----- Extrait proposé -----

Lorsqu’on connaît l’œuvre de Matisse, on ne peut s’empêcher de penser à son traitement des couleurs : éclatantes, multiples et vives. Or cette fascination réelle du peintre n’est pas ressentie immédiatement, il semble que ce dernier dut la découvrir lui-même. En 1895, il entreprend un voyage en Bretagne où il se passionne pour les couleurs de l’arc-en-ciel, à son retour, il entreprend ses premières œuvres véritablement « marquantes ». Dans La table servie (1897), on perçoit un traitement des couleurs neuf, pur, sans encombrement ni complexité ; on y ressent l’influence des impressionnistes (et surtout de Camille Pissarro) qu’il découvre au moment de son voyage en Bretagne (ou quelques temps auparavant).

La table servie, 1897

Le tableau cependant reste fade, froid, et il sera critiqué lors de sa présentation au Salon de la Société nationale. Métaphoriquement, on peut voir dans ce tableau une sorte de retenue, presque pudique de la part du peintre. Les couleurs sont rares et timides, comme si le tableau cachait toute manifestation de vie alors même qu’on y voit une femme arrangeant le bouquet de fleurs disposé sur une table débordante de fruits et de boissons colorées. Or au centre du tableau, on voit (ce qui semble être) une carafe d’eau, et qui selon moi représente à merveille ce tableau : techniquement maîtrisé, plein de reflets lumineux, immaculé, mais diaphane, quasiment transparent, sans caractère. Il semble qu’au moment où Matisse réalise son œuvre, il n’a pas encore saisi l’essence de son travail, qu’il n’a pas forgé son caractère d’artiste, son empreinte.

-----

#### Consignes de l'exercice
[A] D'après l'extrait sur Matisse, où La table servie a-t-il été critiqué ?
[B] Poursuivez, s'il vous plaît, l'extrait sur Matisse à partir de sa dernière phrase.
Les enregistrements ne servent à rien pour cet exercice.

----- Enregistrements fournis -----

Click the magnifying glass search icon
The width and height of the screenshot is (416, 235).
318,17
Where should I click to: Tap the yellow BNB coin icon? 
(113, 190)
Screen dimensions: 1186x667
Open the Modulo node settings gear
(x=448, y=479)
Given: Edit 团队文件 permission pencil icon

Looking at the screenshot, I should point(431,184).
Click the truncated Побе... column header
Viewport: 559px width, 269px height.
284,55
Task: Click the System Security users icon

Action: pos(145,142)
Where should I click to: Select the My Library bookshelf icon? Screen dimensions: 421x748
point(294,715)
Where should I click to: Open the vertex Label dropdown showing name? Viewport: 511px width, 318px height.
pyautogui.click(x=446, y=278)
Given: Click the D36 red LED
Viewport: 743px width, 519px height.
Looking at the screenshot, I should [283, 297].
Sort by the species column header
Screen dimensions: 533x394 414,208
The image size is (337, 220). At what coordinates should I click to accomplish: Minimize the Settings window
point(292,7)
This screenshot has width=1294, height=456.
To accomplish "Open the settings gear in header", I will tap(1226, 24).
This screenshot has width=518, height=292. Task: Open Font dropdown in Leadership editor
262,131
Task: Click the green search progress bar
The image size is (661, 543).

-----

#### Réponses aux consignes
[A] Au Salon de la Société nationale, lors de sa présentation.

[B]
Matisse quittera les Beaux-Arts en 1898 et voyagera en Angleterre et dans le sud de la France. En Angleterre, il étudiera les tableaux de William Turner (1775-1851), illustre pour son traitement révolutionnaire de la lumière. L’étude de Turner aura sans aucun doute révélé à Matisse l’importance de la vivacité des couleurs, de la lumière naturelle, etc.

Suite à son voyage en Angleterre, il se rend en Corse et passe l’été à Ajaccio. Ce séjour méditerranéen sera le premier choc que subira le peintre : il sera fasciné par les couleurs vives et par le soleil éclatant de l’île de Beauté. Il rentrera ensuite à Paris et débutera sa métamorphose artistique : l’enfant du nord était tombé amoureux du sud.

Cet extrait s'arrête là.